Maria Eduarda morreu na manhã de sábado (13) ao participar de uma atividade de rope jump na Trilha da Ponte do Esqueleto. Segundo as investigações preliminares, a corda que deveria prender a jovem ao equipamento de segurança ficou no chão, e ela foi lançada da ponte sem qualquer proteção.

Vídeos gravados por pessoas que acompanhavam a atividade mostram o momento em que a vítima é carregada por instrutores até a borda da ponte. Instantes antes do salto, uma pessoa pergunta: "É a corda, né?". Logo após a queda, testemunhas percebem o erro e gritam ao notar que o equipamento de segurança permaneceu no chão.

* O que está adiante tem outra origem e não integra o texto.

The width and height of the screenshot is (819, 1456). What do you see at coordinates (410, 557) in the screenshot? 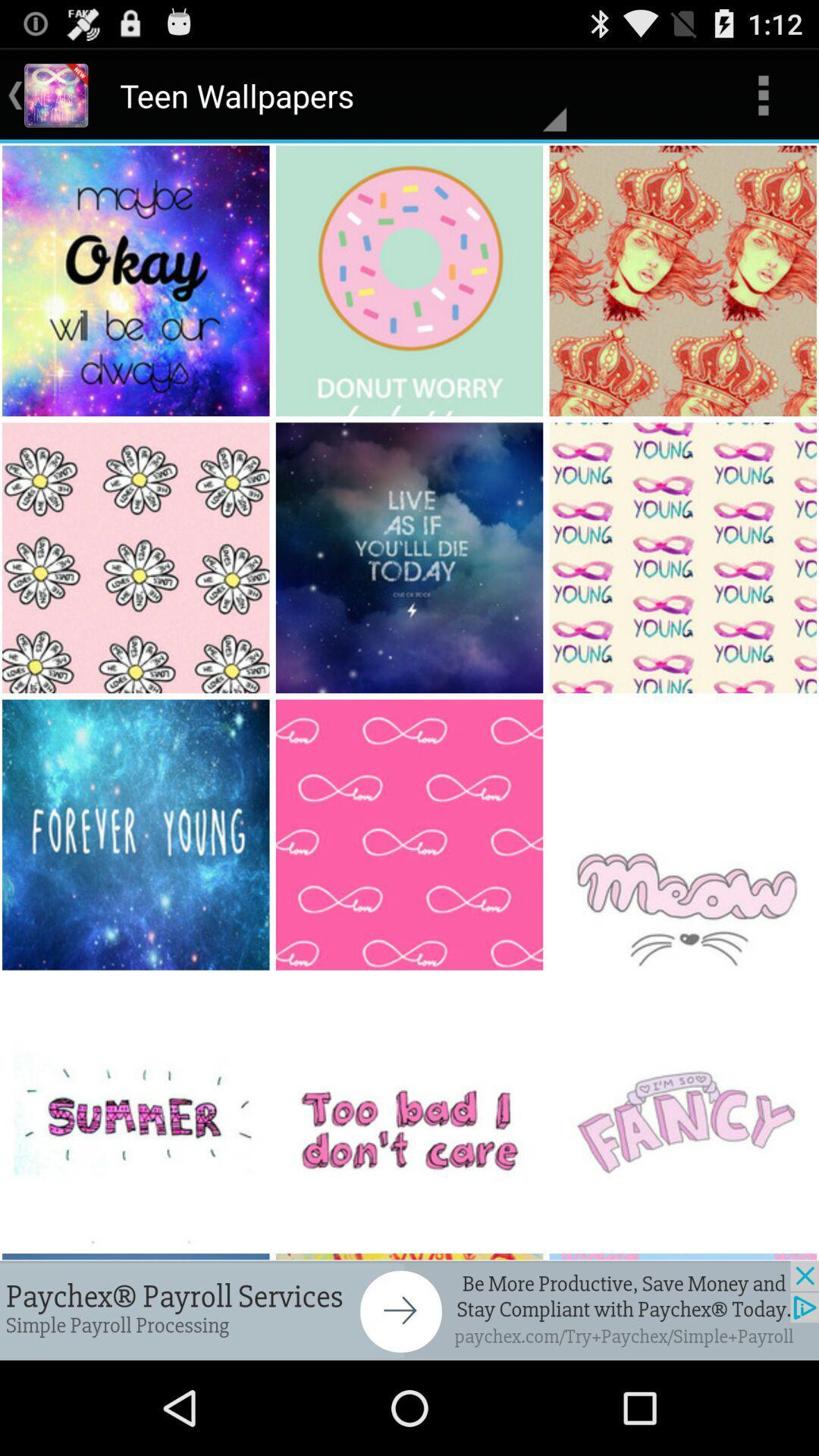
I see `the fifth image` at bounding box center [410, 557].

Equipes do Serviço de Atendimento Móvel de Urgência (Samu) foram acionadas e encontraram pessoas realizando manobras de reanimação cardiopulmonar (RCP), mas a morte foi constatada ainda no local em razão de múltiplos traumatismos.


Despedida

O velório de Maria Eduarda foi realizado na manhã de domingo (14). Familiares, amigos e colegas prestaram as últimas homenagens à jovem, que trabalhava em uma academia e sonhava em se tornar professora de Educação Física.

Em nota publicada nas redes sociais, a academia onde ela atuava lamentou a perda e destacou que Maria Eduarda era um exemplo de dedicação, comprometimento, alegria e respeito. Como forma de homenagem, a unidade permaneceu fechada durante o domingo em sinal de luto.